The first challenge, besides translating the dutch, was switching the measurements from centimeters to inches. Not necessary, but I find it easier to work in imperial units… what can I say, I’m used to it. ¬†Several numbers were difficult to read, so I guessed at times- a six or a five, an eight or a three…. at times I ended up with a curve that didn’t quite make sense, so I went back and checked to see if the number was questionable, and replaced my first guess with the second choice.

It went pretty smoothly.  The measurements lined up pretty closely with my own, so I drafted the pattern as-is, after adding seam allowances.  The one adjustment I would make is giving a tad less generosity to the hip measurements- you can see in the images to follow, there is a visible line at the bottom of the corseted portion which I may still creatively disguise, but am dealing with for now. If it were just a tad smaller, I believe the line would flow more smoothly. Another layer of interlining or a thicker fabric may have also helped with this issue. Something to keep in mind when choosing a fabric- mine was pretty thin.

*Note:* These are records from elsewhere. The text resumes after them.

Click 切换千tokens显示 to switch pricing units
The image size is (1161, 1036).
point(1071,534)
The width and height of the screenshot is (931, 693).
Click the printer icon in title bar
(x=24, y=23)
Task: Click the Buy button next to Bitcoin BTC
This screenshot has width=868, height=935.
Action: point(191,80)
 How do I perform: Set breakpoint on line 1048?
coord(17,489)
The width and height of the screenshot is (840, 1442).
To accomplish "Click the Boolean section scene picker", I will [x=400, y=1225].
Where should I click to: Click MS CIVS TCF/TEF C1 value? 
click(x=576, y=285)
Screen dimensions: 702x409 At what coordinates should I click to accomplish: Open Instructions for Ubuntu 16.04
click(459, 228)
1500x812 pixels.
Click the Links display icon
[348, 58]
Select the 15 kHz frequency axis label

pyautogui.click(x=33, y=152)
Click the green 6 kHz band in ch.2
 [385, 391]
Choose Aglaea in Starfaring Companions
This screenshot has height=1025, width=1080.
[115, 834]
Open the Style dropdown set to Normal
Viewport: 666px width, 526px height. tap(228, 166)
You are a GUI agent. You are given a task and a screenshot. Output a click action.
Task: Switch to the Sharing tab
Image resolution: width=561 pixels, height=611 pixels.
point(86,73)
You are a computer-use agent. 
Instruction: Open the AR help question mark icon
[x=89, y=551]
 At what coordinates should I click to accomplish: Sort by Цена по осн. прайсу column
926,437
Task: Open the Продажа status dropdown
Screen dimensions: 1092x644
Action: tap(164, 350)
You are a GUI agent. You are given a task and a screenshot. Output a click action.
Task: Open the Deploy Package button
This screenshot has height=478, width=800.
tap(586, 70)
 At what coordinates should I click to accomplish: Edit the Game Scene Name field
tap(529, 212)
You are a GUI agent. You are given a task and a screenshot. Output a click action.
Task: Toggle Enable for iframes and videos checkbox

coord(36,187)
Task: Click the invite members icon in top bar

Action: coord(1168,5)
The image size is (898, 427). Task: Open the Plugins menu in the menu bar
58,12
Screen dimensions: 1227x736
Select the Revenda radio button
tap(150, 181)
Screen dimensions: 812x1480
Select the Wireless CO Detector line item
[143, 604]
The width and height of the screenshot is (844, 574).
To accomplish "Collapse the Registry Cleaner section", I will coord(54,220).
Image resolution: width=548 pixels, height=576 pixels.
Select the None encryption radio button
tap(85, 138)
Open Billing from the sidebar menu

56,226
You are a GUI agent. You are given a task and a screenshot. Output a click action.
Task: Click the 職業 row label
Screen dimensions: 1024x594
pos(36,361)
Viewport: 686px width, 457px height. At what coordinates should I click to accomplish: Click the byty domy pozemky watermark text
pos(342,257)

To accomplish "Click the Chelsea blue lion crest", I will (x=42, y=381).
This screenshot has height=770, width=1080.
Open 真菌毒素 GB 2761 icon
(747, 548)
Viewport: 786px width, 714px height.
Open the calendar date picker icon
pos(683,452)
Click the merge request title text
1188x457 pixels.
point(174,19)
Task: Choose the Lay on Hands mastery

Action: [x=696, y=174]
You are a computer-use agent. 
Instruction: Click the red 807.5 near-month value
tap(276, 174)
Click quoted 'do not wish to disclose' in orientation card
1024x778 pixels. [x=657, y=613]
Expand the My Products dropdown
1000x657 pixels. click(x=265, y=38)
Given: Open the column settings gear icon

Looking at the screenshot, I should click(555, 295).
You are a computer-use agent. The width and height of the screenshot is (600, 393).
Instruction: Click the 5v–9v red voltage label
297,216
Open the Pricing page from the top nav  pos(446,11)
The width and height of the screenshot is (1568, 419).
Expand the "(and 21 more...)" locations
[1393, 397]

I also have not inserted pleated gores, as pictured in the last image… debating on whether to add them until after I decide on a hip-line cover-up.

For the interlining I used two layers of canvas and sandwiched the boning between them, and a thin cotton for the lining. If you know how to make a skirt, and how to make a corset, this pattern is not terribly challenging…. historically, however, it wouldn’t have been all too common for one person to have made both. Usually tradespeople had a specialty, and would have stuck with it…. corsets or skirts, linens or hats, shoes or hose, etc.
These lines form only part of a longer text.